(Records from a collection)
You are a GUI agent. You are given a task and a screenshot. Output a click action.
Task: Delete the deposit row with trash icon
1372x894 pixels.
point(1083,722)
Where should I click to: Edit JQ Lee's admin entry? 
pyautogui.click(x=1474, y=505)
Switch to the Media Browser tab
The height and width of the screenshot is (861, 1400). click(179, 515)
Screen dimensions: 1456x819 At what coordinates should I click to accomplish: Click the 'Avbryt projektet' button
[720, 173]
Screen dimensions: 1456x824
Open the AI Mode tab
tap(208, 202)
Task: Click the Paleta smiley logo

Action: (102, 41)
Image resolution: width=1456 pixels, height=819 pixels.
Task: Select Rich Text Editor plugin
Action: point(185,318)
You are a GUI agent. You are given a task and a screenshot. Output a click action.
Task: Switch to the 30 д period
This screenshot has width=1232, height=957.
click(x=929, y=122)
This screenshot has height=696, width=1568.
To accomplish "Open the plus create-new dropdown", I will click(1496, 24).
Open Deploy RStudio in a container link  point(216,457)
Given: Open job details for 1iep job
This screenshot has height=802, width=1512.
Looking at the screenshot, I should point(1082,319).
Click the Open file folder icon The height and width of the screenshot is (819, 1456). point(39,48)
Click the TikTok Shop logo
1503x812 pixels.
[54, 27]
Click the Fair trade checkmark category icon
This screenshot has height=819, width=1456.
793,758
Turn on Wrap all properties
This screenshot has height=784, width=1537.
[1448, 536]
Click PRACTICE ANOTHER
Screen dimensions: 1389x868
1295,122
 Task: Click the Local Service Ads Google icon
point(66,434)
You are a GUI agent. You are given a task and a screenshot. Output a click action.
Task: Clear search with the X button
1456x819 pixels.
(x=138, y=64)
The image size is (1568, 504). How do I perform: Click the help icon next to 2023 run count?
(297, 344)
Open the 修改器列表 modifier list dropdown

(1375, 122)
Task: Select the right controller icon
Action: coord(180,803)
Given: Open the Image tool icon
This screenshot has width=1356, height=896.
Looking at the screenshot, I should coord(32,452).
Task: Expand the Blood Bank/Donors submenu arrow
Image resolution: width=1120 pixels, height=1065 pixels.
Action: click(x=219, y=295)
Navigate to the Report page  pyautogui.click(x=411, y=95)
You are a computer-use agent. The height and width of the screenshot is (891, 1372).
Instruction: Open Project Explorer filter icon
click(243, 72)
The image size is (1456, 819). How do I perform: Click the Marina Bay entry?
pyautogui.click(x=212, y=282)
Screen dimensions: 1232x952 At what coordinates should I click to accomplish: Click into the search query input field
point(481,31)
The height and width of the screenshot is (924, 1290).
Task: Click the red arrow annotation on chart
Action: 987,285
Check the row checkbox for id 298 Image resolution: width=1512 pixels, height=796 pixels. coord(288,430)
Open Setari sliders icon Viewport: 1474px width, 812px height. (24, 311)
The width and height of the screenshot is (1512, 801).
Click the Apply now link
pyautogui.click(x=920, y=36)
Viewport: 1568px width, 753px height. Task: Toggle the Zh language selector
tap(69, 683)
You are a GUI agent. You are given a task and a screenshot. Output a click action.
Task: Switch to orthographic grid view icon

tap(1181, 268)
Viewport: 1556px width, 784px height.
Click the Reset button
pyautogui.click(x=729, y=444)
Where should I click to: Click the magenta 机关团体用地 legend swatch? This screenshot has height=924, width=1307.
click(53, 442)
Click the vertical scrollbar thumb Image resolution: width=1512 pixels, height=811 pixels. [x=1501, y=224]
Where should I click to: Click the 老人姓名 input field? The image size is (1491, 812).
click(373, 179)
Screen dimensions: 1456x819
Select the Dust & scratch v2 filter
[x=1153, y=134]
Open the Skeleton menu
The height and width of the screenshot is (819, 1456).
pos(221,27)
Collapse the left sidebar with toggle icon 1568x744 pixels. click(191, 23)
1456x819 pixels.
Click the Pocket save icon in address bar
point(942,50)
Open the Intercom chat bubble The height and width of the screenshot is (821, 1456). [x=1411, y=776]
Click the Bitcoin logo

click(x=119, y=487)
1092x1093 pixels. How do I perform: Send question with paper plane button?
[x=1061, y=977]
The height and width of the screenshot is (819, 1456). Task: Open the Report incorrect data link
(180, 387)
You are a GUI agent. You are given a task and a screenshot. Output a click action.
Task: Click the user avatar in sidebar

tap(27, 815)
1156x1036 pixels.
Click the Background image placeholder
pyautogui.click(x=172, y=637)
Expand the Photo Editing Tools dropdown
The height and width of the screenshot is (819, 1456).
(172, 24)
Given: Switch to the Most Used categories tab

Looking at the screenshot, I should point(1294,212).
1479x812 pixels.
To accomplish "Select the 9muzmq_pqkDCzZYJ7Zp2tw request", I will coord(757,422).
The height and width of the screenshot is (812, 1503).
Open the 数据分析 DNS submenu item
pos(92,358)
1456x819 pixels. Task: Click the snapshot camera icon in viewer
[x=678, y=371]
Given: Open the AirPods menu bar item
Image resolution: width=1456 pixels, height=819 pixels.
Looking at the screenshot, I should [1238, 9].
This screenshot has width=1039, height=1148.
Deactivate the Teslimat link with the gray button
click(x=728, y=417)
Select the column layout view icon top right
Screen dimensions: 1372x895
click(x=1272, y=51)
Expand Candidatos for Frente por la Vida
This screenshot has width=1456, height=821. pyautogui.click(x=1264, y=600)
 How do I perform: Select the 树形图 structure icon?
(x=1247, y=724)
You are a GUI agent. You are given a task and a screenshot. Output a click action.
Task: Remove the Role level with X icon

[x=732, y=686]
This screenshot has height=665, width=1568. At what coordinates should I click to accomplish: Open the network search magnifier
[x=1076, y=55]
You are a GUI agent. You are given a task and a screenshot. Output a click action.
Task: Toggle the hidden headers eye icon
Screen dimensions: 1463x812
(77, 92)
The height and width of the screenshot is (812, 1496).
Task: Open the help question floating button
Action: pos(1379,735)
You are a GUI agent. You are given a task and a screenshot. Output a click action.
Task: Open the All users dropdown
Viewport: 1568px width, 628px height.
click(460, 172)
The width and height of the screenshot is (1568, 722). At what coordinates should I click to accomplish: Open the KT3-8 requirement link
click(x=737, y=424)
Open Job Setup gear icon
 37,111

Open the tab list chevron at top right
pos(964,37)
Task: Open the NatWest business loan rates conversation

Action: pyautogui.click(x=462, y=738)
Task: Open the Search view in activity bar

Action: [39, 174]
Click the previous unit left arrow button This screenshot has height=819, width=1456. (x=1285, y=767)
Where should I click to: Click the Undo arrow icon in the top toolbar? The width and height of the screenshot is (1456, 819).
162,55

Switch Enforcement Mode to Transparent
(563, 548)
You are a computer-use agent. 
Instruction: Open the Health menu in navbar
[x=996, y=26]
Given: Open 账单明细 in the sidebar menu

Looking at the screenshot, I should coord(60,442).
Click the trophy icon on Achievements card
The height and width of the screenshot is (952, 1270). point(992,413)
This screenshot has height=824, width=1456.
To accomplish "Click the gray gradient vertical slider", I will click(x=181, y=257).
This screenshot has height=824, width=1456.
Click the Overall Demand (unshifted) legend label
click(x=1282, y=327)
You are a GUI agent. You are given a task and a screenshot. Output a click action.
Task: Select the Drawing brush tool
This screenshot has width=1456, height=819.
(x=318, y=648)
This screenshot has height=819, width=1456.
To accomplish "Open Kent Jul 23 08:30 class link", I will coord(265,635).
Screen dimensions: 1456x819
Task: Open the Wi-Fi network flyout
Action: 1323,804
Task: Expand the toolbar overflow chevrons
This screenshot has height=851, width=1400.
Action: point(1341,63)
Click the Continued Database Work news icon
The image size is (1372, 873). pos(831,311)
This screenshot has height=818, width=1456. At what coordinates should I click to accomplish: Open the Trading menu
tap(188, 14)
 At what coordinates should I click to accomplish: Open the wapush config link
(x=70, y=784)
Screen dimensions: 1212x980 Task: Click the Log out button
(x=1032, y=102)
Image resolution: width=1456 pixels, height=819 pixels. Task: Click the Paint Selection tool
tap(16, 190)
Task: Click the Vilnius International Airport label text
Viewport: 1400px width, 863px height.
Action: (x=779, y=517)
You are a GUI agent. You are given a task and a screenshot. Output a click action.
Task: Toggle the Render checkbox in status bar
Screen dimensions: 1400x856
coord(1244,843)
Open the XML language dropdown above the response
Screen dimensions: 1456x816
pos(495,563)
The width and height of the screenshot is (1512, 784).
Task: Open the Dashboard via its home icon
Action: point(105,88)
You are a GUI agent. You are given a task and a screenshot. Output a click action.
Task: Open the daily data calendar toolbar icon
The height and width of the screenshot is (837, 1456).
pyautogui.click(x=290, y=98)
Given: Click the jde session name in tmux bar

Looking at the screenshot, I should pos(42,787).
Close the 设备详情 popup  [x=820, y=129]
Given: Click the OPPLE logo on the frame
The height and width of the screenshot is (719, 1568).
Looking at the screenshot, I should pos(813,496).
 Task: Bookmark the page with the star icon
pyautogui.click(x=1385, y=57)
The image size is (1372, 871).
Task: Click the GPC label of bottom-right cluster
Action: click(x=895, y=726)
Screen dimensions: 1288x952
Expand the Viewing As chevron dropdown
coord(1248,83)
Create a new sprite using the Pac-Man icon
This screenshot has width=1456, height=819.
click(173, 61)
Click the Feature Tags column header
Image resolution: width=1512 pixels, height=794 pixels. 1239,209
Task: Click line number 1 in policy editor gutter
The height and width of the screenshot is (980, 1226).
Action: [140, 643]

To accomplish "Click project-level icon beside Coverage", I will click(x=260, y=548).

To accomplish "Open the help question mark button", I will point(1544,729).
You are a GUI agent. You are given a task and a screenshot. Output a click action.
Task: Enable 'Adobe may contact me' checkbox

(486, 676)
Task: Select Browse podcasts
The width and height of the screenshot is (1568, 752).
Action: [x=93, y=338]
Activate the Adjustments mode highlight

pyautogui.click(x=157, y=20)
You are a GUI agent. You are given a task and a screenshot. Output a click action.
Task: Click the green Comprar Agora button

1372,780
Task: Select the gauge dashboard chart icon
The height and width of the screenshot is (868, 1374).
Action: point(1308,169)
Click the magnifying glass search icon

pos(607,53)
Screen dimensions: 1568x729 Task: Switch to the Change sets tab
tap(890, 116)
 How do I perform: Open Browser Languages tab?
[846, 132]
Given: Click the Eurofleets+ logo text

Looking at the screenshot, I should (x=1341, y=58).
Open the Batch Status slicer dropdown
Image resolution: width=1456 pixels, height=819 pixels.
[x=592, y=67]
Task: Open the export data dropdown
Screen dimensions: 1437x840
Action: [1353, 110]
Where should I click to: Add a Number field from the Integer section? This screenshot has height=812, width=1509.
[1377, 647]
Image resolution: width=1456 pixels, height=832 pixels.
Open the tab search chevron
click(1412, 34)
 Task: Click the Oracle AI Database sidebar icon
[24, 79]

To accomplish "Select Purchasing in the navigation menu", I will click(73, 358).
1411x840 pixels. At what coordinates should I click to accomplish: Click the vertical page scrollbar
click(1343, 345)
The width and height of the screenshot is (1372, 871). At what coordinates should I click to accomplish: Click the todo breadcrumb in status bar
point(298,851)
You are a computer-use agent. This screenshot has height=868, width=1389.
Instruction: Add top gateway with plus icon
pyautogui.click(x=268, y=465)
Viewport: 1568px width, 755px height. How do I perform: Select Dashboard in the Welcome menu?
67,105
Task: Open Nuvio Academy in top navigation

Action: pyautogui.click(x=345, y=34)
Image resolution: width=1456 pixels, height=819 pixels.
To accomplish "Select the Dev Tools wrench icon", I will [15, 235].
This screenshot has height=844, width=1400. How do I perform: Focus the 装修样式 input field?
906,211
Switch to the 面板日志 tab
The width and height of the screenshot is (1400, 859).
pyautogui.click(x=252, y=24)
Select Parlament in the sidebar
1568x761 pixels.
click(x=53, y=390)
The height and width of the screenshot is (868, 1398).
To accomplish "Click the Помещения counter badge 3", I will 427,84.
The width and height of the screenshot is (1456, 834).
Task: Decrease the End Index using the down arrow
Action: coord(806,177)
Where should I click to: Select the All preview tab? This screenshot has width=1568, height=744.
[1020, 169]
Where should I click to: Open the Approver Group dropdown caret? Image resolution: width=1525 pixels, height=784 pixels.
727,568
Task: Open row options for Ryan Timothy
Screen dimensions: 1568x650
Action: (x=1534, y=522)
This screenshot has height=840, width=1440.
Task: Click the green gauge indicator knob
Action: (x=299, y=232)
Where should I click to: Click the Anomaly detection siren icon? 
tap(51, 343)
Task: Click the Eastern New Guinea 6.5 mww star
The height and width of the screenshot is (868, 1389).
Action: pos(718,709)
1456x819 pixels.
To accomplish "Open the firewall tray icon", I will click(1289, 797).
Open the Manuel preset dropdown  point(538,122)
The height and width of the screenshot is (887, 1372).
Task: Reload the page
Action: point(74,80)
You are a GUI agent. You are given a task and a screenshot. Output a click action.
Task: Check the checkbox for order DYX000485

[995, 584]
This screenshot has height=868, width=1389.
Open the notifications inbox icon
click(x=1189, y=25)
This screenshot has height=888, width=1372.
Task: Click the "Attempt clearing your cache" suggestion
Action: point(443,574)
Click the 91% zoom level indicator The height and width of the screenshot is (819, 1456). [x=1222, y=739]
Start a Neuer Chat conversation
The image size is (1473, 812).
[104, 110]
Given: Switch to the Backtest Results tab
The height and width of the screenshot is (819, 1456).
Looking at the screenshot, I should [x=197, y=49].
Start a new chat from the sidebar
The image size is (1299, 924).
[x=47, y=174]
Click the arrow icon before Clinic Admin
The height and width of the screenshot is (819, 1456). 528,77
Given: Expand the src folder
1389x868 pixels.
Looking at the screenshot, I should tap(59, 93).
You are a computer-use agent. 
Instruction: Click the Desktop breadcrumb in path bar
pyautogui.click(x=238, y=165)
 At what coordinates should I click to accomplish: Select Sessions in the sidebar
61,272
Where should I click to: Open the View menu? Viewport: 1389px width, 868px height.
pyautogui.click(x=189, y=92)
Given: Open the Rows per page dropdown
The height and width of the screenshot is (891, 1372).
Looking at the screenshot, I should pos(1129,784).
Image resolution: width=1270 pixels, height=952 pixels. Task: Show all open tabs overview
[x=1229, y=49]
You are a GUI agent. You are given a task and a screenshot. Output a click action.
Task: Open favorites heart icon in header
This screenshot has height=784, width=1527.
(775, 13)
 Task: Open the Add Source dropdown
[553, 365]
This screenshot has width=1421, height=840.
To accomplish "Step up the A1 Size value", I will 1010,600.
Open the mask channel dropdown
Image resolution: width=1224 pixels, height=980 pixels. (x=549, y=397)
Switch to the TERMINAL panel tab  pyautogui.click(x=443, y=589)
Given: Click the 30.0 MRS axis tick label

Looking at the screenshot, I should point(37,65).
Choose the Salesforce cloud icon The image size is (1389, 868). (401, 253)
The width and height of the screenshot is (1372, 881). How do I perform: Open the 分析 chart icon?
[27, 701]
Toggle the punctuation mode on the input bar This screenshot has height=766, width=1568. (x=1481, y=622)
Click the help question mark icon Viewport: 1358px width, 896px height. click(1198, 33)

■ **What is required**
Your response should be made up of the lines in the data that contain the word "computer".

■ **Exercise response**
You are a computer-use agent. The height and width of the screenshot is (891, 1372).
You are a computer-use agent. 
You are a computer-use agent. This screenshot has height=868, width=1389.
You are a computer-use agent. 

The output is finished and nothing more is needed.